EXERCISE GOAL:
Search the listing below for lines containing the string "agent". Reply with their count only.

DATA PROVIDED:
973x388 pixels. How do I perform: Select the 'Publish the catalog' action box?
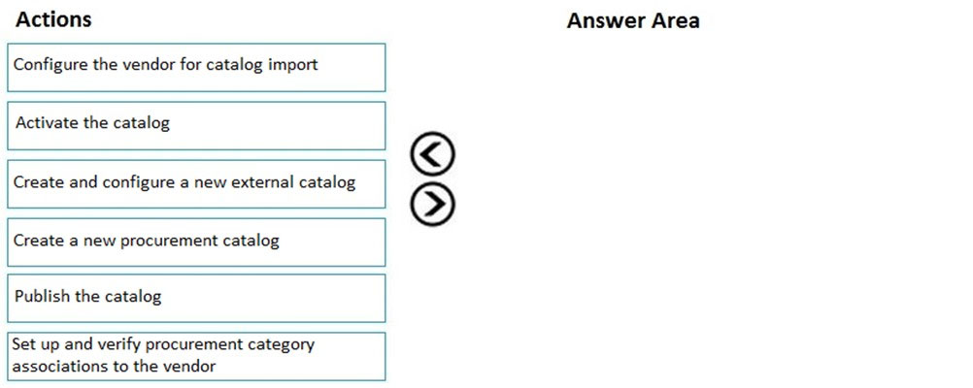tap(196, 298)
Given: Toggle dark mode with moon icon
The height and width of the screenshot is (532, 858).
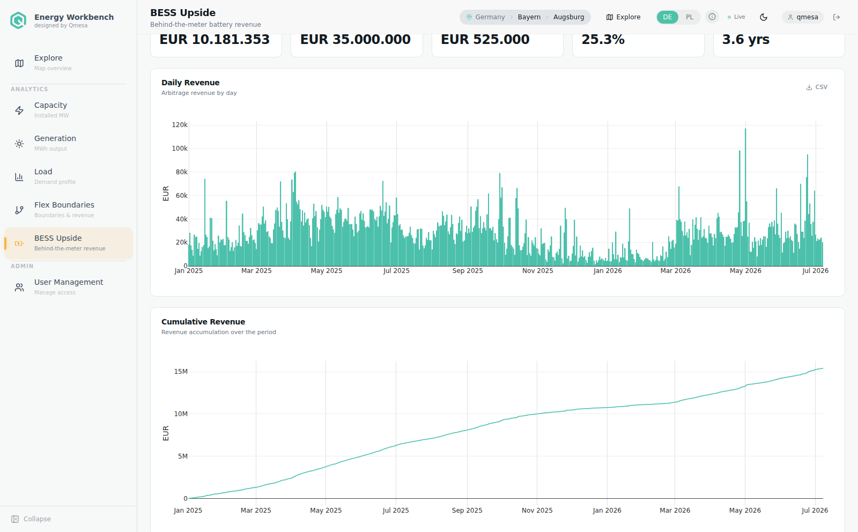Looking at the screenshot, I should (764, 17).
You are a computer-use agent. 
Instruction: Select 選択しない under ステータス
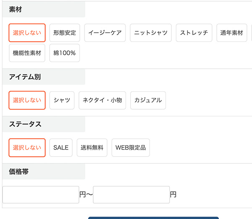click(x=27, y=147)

---

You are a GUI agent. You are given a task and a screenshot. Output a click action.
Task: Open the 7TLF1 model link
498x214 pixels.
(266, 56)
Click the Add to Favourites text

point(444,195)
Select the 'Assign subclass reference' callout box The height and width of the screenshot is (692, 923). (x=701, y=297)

SOLUTION:
2